From grad to gig: The job search

Written by Vanessa Eckstein RGD
Image of grads tossing their hats

Figuring out your vision for the future is one beast, but actually presenting your work and reaching out to potential employers about opportunities is a whole other ball game! 

In this week's series instalment, we're detailing a variety of tips and tricks for getting your foot in the door, making cold-calls or emails and presenting yourself successfully.

Potential employers take note when you're self-assured.

If you have the ability to introduce yourself well, express a clear interest in our work and why you'd like to connect, we'll start to think, “Hey, this is a person I could put in front of a client. This is someone who can present work, talk about themselves, grab someone's attention and move the conversation forward.”

— Chris Govias, Chief of Design at The Canadian Digital Service in Ottawa

Be specific with your questions.

When emailing someone about or meeting someone for an informational interview, have questions for them. It's really difficult to give people general advice. The more specific you are, the more helpful we can be.

— Berkeley Poole, Creative Director at Whitman Emorson in Toronto

Sharing your perspective is encouraged.

If you're asking someone for a portfolio review or informational interview, or if you're in a job interview, it's valuable to share how you feel about their work. It builds a connection and shows that you're actually interested and invested in what they're doing as a designer.

— Robyn Cambruzzi, Associate Creative Director of Design Mosaic North America in Toronto

 Be analytical with your portfolio's presentation...

When putting your portfolio together, ask yourself, “What is this authentically saying about me? What would a person think when they see this book?”. It's really important to take an analytical approach to how much you share and include in your portfolio.

— Eleni Alpous, Manager, Design & Insights at Doblin in Toronto

 ... but make sure your portfolio also communicates your passion.

I always see portfolios filled with school work, which is great. But if there are other areas of design or creativity that you're passionate about, I want to see it. Create a project and include it. I want to see your talent, and that shines through when you're passionate about your work.

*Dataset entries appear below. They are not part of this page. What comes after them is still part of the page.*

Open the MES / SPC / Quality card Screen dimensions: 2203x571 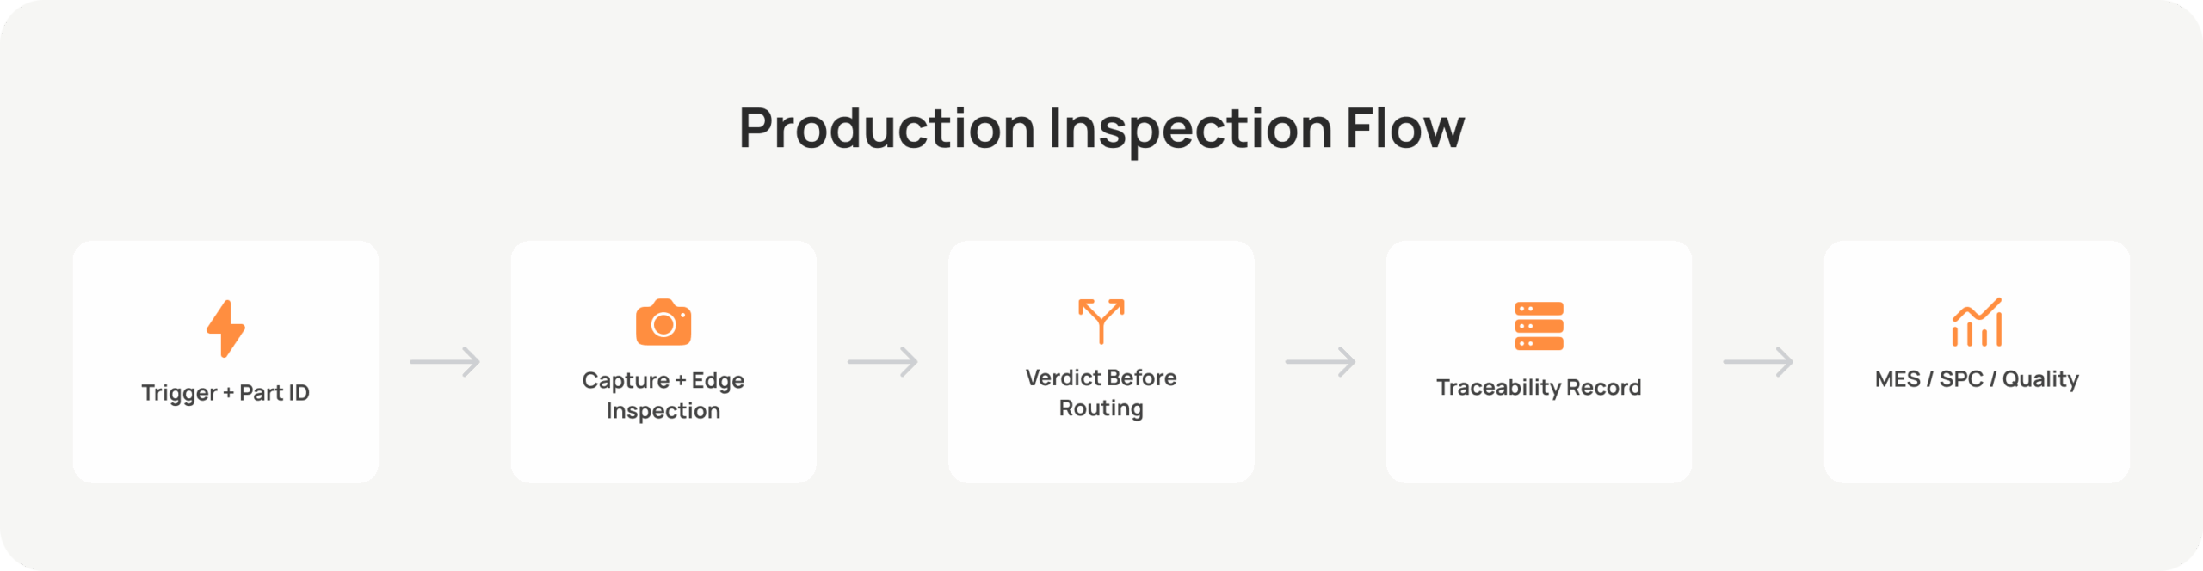[1977, 362]
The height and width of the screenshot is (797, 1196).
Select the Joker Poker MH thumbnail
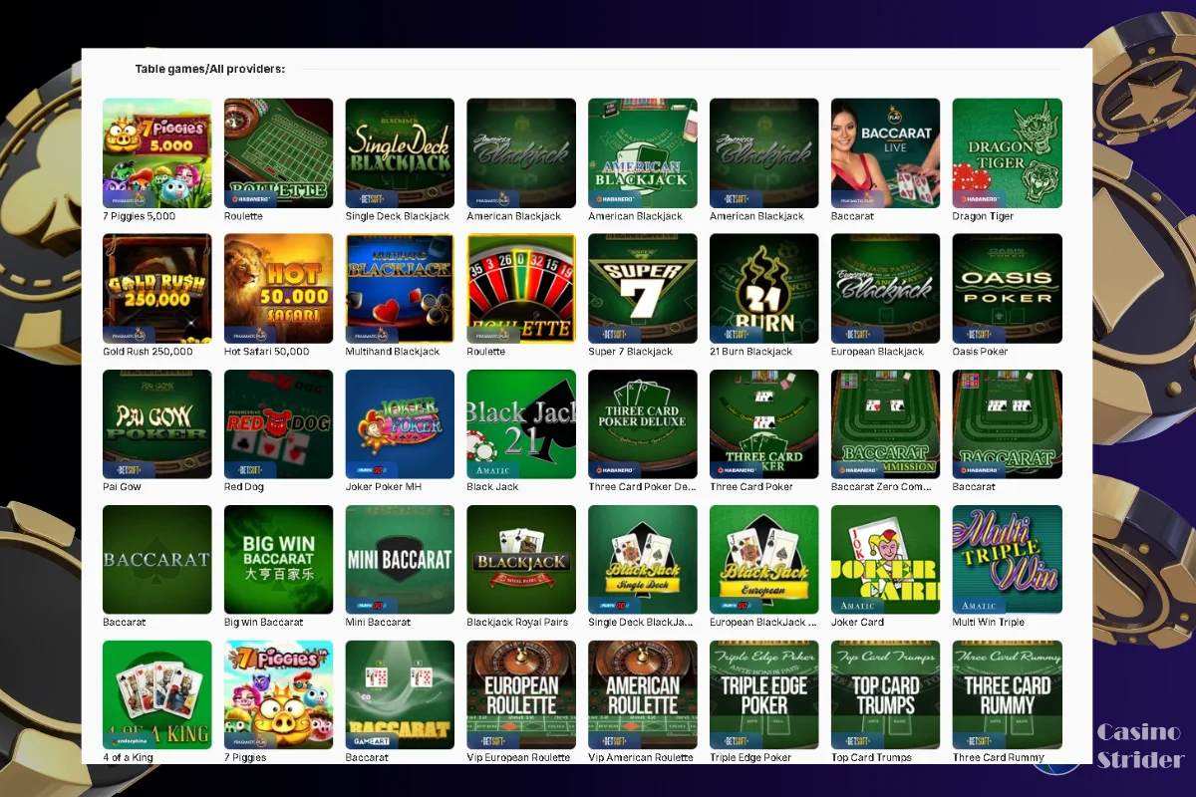click(400, 423)
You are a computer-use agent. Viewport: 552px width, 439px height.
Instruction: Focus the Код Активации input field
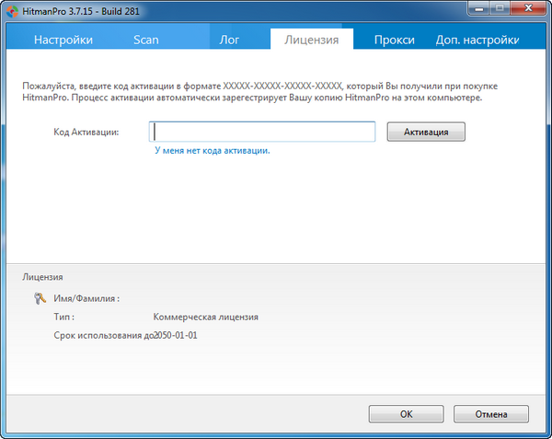tap(262, 132)

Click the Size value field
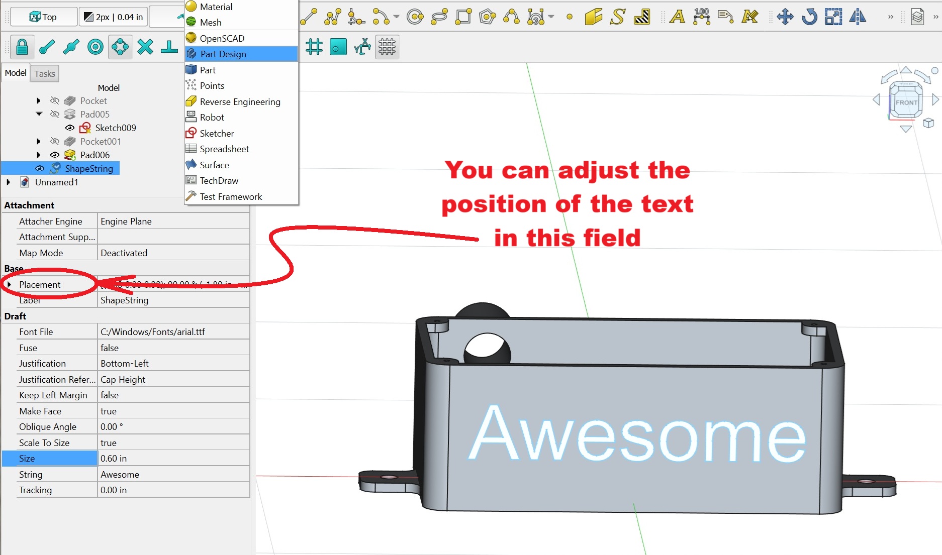pos(173,459)
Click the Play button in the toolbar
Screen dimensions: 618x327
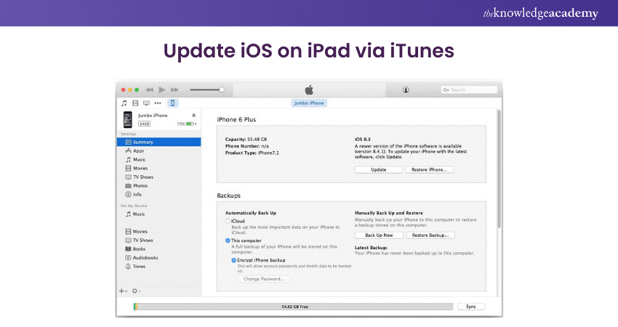162,89
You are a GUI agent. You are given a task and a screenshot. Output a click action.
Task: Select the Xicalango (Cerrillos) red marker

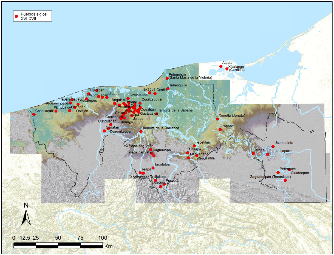click(227, 69)
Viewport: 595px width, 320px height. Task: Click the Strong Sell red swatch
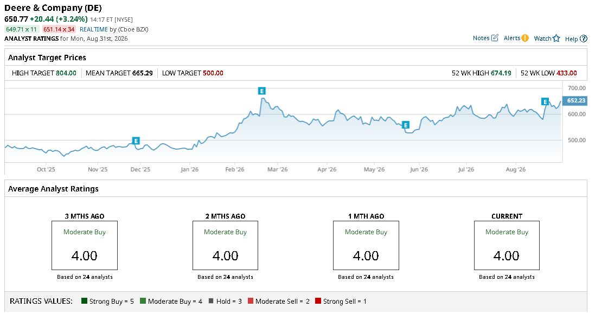[x=318, y=301]
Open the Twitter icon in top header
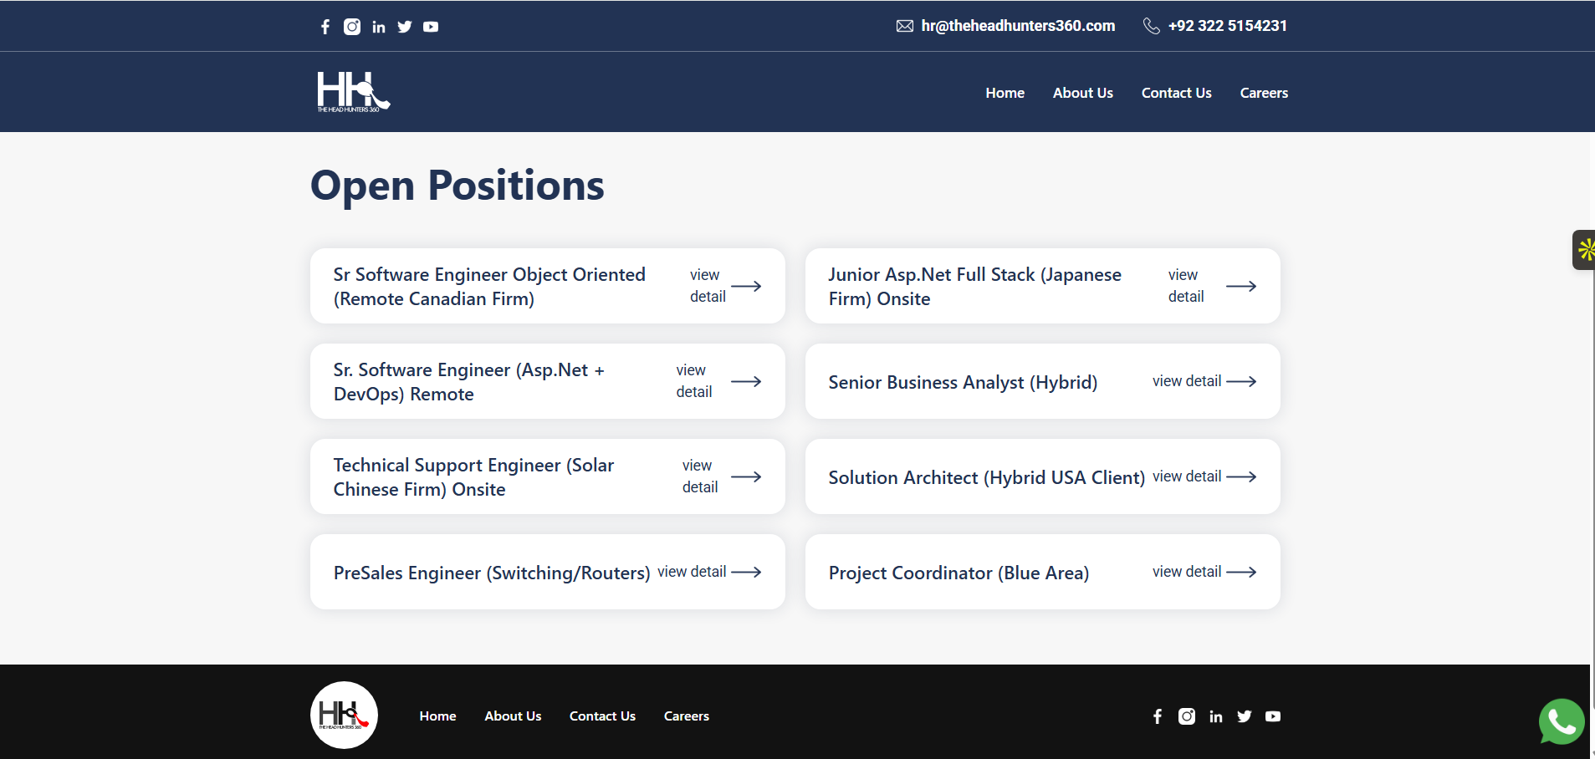The width and height of the screenshot is (1595, 759). pos(405,27)
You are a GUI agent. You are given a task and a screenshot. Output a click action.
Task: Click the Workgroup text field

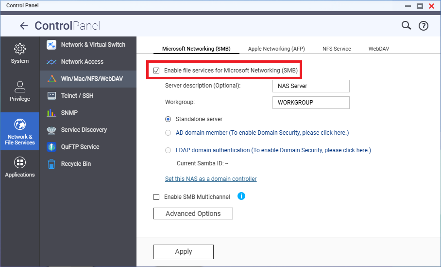click(x=310, y=103)
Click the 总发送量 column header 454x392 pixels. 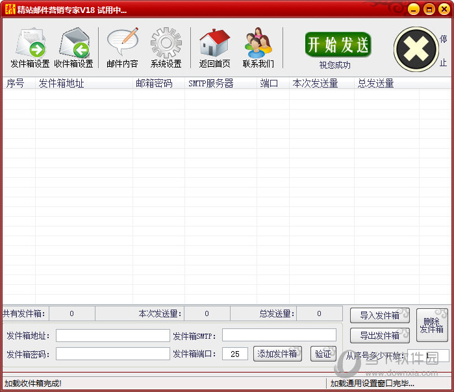[x=375, y=84]
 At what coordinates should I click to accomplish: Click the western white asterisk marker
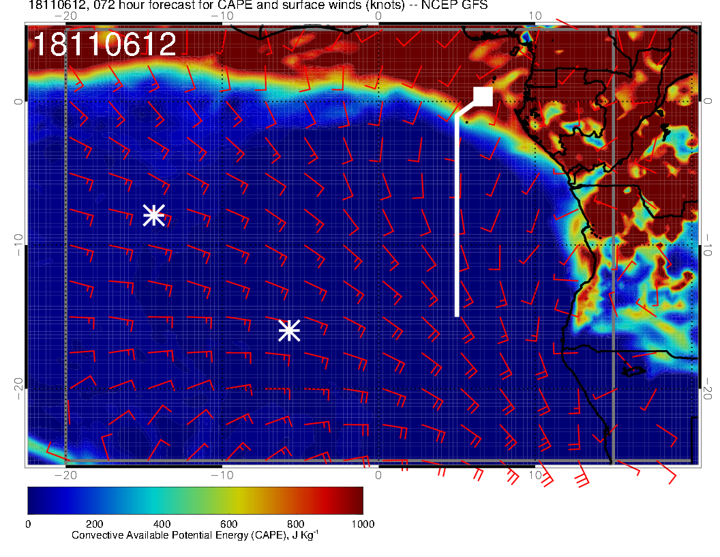[x=153, y=214]
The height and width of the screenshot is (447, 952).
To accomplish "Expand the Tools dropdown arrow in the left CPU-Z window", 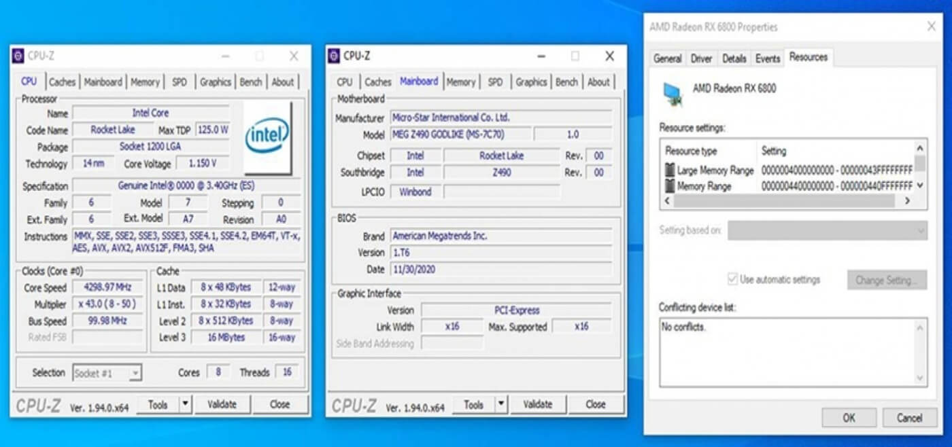I will [185, 404].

— Vanessa Eckstein RGD, Founder & Creative Director of Blok Design in Toronto

Humility is an essential attribute.

Ego, entitlement and the belief that you deserve a position is a major turn-off for us. You have to be humble and you have to be collaborative. I make as much coffee as anyone else on our team, and that willingness to work together needs to be present in everyone.

— Nick Richards, Founder & Executive Creative Director of Will in Vancouver

Demonstrate how you can be adaptable.

We like to see flexibility in our team. It's really important for everyone to offer ideas, but also to not hold on to them so tightly that you can't let them go. Depending on what feedback comes back from the client or the user, you'll need to change and adapt your design. Having that ability to adapt is key.

— Julie Barge RGD, Manager of Visual Design at Canada Life in London, Ontario

Ask for insight on how you can keep growing as a designer.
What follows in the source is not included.